Menos mal que le hice caso a mi amigo Paco El Tarumba cuando me aconsejó que no abriese mi cantina el sábado y la dejase para ayer, domingo, porque si no se me iba a desbordar de clientes, no de los que disfrutan echando una buena conversa de Carnaval, sino de los que querían ver la final de la Champions, cohetes en mano por si ganaba su equipo, cosa que solo hacen cuando juega el Madrid o el Barcelona y nunca el Tenerife.

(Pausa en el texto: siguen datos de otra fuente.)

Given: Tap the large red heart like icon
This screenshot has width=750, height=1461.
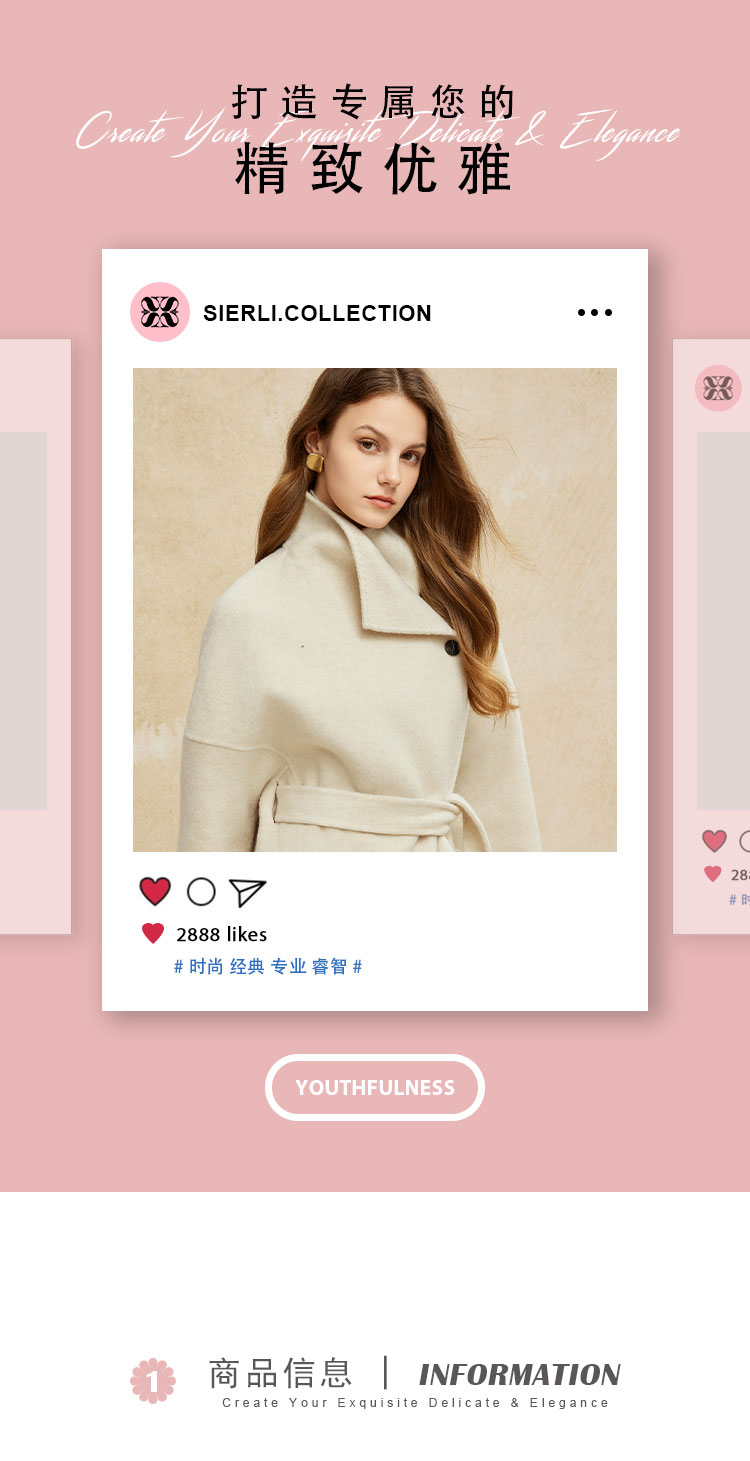Looking at the screenshot, I should click(155, 891).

Antes de abrir al público, me fui a la comunión de mi sobrino y he de reconocer que, durante la homilía, se me fue el santo al cielo –nunca mejor dicho–, pensando en toda esa gente que afirma que es una locura hacer un carnaval en pleno mes de junio, que era mejor dejarlo para el 2023 y hacer una fiesta como dios manda, con la cabalgata el viernes y el entierro de la sardina el miércoles de ceniza. Honestamente, creo que ha sido un acierto, porque la gente tiene unas ganas de Carnaval tremendas. Cierto es que la pandemia vivida no es ninguna tontería y que son muchas las familias que han perdido a un ser querido, pero, para bien o para mal, la vida continúa y si había una oportunidad de hacer una, digamos, versión reducida de nuestra fiesta más importante, ¿por qué no aprovecharla? Es más, la gente está cansada de la pandemia, de mascarillas, del virus, de normas que no hay quien entienda. ¿Por qué no dar rienda suelta a la diversión en la calle, al entretenimiento de los concursos, a la originalidad de los disfraces y aliviar el daño que nos ha hecho tanta cuarentena por contagios y por contactos directos o indirectos, teniendo que encerrarnos en casa, algunos en más de una ocasión?

Pensando en eso, en la necesidad de un desahogo y de olvidarnos de los casi dos annus horribilis que hemos vivido, volví a centrarme en la ceremonia y, sin venir a cuento, respondí yo solo, en medio de la homilía del cura, con un «es justo y necesario».